Nelson has embraced its heritage roots through its architecture and design approach, but developers with sights set on Baker Street won’t be bound by the past as they design for the future.
“I would say there is significant change in that right now you can’t have a contemporary building,” said Dave Wahn, manager of development services and sustainability for the City of Nelson.
“What historically was you couldn’t have a contemporary building, now you can.”
Wahn said the city has seen other communities where contemporary design was incorporated into the heritage theme.
“It’s kind of difficult for people to understand the difference,” he said.
“It can be subtle but I also think it can be significant because somebody could put up a very modern building right next to a heritage building and it can work, and in other communities it’s showed that it can work. So we’re going to review those proposals in that context.”
Developers looking to build off of Baker Street on Vernon Street or Lake Street for example will not have to design with the heritage esthetic in mind.
“If you are off of Baker Street it will only be in context of the bulking and it will not be reviewed in the context of heritage buildings,” said Wahn. “If you’re on Vernon Street or on Lake Street you’re not going to have to worry about heritage design you’re just going to have to look at where the building sits on the property and what kind of pedestrian front it has or streetscape that it has as opposed to heritage specifically.”
On Baker Street, development for heritage building will have to adhere to specific guidelines.

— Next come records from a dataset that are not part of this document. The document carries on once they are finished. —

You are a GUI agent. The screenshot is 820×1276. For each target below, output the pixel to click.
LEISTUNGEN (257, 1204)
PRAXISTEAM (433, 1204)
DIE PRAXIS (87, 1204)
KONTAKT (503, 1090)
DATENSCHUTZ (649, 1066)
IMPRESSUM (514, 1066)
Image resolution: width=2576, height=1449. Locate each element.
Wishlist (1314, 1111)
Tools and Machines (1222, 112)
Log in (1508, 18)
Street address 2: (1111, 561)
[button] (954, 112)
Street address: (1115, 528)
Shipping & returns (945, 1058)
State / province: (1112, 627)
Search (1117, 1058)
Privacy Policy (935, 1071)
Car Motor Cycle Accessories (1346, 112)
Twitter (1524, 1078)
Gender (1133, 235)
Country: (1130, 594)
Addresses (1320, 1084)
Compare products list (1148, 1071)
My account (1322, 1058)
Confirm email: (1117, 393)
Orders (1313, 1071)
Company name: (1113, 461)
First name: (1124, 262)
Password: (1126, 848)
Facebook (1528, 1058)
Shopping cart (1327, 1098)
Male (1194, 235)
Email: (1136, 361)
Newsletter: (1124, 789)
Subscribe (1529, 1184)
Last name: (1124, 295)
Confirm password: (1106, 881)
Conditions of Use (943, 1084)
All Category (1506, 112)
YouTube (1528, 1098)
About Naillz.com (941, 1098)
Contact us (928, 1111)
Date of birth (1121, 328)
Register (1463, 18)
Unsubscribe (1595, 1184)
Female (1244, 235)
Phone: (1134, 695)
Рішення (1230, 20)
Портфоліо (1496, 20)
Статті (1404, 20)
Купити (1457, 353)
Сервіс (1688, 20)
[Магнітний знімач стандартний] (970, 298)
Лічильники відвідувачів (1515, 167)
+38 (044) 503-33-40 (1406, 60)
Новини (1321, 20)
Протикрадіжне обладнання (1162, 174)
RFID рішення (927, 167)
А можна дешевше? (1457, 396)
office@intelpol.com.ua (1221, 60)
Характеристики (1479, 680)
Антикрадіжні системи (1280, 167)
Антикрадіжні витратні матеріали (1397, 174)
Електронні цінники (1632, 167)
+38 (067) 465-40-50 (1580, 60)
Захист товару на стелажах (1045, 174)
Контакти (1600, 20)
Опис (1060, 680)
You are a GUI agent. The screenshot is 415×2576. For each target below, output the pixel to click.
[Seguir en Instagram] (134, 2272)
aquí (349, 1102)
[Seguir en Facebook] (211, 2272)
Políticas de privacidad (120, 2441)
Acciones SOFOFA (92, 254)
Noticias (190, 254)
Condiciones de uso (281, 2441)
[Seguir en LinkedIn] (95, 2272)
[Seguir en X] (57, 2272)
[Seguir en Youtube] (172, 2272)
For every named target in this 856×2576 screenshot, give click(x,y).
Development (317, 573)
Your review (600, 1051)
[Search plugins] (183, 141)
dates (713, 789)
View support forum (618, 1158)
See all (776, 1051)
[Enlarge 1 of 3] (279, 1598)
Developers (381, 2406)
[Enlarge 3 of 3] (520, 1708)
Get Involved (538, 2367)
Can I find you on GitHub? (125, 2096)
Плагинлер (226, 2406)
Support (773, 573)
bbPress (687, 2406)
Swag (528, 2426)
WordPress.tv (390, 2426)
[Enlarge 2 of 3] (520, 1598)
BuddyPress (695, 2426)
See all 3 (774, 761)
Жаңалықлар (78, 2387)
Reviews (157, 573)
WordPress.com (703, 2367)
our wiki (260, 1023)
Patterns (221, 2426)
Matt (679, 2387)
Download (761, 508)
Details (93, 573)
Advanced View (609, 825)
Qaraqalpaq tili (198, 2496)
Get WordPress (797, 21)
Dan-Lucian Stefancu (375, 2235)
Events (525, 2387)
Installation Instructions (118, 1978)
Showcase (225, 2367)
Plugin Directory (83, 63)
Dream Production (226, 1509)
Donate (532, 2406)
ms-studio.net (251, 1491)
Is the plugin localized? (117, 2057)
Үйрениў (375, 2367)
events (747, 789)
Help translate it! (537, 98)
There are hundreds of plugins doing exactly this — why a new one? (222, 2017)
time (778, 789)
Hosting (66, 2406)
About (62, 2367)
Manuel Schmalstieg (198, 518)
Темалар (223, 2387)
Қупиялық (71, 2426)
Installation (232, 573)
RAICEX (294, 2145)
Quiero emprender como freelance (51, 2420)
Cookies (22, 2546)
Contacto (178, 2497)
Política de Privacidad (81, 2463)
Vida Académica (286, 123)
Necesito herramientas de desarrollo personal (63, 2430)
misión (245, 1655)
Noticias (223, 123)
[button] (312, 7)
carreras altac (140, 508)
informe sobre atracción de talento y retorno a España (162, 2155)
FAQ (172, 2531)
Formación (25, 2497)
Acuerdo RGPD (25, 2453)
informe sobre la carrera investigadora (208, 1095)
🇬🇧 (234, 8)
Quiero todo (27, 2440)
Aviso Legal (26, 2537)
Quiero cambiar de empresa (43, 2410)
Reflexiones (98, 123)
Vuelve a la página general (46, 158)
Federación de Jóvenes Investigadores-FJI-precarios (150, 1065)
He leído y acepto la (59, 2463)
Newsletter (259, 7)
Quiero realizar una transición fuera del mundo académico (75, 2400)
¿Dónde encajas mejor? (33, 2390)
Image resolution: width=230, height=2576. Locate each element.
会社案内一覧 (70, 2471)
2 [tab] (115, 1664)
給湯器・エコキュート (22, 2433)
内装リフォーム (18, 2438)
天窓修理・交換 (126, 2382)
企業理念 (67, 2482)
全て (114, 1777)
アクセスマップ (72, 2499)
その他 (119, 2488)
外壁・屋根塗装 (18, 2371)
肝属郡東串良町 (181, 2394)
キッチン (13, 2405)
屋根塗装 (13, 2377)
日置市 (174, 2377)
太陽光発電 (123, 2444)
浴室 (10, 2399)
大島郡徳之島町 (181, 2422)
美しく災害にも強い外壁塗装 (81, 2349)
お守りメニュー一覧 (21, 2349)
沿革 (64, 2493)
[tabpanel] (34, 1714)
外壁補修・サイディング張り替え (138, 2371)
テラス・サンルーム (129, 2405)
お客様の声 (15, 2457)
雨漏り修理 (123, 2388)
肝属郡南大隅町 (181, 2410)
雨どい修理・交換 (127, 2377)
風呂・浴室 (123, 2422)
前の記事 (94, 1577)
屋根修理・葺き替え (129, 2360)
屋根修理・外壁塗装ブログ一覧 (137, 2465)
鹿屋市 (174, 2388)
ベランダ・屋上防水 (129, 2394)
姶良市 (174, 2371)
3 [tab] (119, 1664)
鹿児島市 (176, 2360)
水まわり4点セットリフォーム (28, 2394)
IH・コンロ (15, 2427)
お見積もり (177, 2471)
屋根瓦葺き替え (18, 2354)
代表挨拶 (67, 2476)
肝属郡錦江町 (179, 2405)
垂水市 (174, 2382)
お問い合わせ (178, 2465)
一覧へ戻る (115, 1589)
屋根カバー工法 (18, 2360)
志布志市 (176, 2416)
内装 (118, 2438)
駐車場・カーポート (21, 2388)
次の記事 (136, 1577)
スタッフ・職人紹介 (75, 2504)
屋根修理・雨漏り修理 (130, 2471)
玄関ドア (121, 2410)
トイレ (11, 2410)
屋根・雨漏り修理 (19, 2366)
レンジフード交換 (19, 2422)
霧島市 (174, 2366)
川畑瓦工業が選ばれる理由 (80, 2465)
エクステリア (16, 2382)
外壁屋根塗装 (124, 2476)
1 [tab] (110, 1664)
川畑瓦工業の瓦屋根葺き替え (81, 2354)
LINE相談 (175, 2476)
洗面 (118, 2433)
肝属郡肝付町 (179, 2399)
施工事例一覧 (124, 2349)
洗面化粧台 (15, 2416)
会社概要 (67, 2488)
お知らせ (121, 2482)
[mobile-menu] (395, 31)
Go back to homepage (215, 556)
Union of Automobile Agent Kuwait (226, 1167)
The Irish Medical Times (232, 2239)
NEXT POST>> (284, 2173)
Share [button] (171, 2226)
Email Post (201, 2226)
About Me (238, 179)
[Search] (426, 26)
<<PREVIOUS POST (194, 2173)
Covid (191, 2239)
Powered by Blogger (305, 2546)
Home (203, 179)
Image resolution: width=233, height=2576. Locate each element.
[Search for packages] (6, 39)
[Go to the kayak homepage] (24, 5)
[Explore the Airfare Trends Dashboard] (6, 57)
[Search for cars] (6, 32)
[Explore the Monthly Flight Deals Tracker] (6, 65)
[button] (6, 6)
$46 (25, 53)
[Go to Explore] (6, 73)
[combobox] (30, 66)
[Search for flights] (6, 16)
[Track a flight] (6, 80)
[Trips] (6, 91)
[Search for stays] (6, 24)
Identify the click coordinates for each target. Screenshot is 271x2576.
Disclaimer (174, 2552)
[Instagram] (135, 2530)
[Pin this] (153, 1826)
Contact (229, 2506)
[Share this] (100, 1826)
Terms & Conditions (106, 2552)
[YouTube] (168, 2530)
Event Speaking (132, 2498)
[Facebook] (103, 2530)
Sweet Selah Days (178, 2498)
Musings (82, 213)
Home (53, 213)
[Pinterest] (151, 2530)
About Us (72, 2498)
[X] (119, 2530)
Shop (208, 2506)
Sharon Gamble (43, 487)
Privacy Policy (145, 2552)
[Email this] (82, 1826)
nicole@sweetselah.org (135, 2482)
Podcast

“Existing buildings that are in place, heritage buildings that are identified in our heritage register would be subject to heritage design guidelines, but new buildings on vacant properties would be reviewed on the context of how the new building would relate to the heritage buildings in the vicinity. For example, a contemporary building could go up on a vacant piece of land in so far as it doesn’t take away from the heritage value of the buildings around it,” said Wahn.